D’un pas léger, Bernard Arnault se promène à Roubaix. Ses cinq enfants et sa femme l’attendent tout sourire sous un chêne. Malgré la chaleur de juillet, tout le clan prend la pose en costume pour fêter la cession de la maison du grand-père à une école de commerce. Deux ou trois photos, et direction l’amphi. Le patriarche y livre un couplet poignant sur l’histoire familiale : « C’est ici même que mon père et mon grand-père ont construit les fondations de ce qui est devenu l’un des premiers groupes industriels européens […]_, valeurs de travail, d’audace et de persévérance_ […]_, racines entrepreneuriales… »_ Assis au premier rang, Gérald Darmanin écoute, l’air grave.

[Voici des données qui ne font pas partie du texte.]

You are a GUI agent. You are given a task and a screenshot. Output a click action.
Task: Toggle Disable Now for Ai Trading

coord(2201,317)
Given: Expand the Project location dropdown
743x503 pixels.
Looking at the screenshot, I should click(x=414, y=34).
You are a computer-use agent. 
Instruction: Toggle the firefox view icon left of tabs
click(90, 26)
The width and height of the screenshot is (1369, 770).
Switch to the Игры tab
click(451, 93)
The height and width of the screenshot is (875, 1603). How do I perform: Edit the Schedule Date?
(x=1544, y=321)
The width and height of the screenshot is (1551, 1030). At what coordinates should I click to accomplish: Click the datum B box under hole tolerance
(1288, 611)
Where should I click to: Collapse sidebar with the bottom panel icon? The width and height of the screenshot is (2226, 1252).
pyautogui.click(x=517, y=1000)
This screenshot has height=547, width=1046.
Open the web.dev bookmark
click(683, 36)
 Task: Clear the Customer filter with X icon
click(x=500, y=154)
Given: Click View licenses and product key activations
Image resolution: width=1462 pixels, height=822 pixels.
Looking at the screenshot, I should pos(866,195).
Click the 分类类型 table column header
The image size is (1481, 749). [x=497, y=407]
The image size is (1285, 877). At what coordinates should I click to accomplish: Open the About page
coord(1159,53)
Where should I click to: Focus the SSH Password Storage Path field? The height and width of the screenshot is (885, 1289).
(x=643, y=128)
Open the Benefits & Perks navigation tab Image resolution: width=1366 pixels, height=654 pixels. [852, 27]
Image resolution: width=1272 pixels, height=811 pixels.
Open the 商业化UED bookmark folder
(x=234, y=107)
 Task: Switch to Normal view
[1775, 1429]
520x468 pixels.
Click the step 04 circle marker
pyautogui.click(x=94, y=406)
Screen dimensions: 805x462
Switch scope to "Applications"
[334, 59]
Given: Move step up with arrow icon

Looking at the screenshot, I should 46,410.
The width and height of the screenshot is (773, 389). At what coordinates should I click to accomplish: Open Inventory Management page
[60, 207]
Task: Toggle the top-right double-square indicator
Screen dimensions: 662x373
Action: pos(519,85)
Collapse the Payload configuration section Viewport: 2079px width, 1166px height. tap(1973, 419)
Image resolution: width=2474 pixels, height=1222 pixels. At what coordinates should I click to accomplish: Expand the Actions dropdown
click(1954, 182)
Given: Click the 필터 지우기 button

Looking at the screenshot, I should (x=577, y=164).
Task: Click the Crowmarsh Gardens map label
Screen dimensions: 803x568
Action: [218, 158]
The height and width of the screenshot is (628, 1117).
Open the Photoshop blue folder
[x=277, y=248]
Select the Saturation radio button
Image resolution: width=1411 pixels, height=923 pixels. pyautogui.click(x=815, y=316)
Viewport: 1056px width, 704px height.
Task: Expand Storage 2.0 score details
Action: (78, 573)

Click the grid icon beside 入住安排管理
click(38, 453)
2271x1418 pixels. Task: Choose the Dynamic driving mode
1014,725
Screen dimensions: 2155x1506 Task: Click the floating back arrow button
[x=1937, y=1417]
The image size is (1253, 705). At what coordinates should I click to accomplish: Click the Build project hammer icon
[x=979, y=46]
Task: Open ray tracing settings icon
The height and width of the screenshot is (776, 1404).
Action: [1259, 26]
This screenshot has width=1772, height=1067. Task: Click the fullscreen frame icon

Le couplet est pourtant bien connu : Bernard Arnault, « l’enfant de Roubaix », s’est construit dans le Nord, par le travail. Et à la sueur de son héritage, lorsqu’il obtient une entreprise de travaux publics de son père, Jean, qui lui-même avait hérité de la direction de la boîte familiale par le biais de son beau-père, Étienne Savinel. Beau roman familial.

Les histoires similaires dans le monde des affaires ravissent la presse spécialisée. Quelques noms familiers – Lagardère, Dassault ou Bouygues – donnent corps à un univers souvent austère. Et recoupent une réalité économique. Dans le classement Challenges des cinq cents plus grandes fortunes françaises en 2021, huit familles se placent ainsi dans le top 10. Dans l’ombre des têtes d’affiche, évoluent d’autres dynasties plus discrètes, comme celle des Wormser, qui dirigent la banque Wormser Frères depuis 1932, sur quatre générations.

« Il ne faut pas se laisser avoir par les termes, on ne peut pas vraiment parler de dynasties », plaide Cyrille Chevrillon, président du groupe qui porte son nom et professeur affilié à HEC. Raillant le storytelling style Gala, il peste contre les histoires familiales factices. « Il y a une confusion entre les familles nobles, les anciennes familles industrielles et les riches familles actuelles. Le cas de Lagardère est un bon exemple : l’épopée ne commence vraiment qu’avec Jean-Luc Lagardère et ne risque pas de se poursuivre très loin avec son fils. C’est un peu court pour une dynastie. »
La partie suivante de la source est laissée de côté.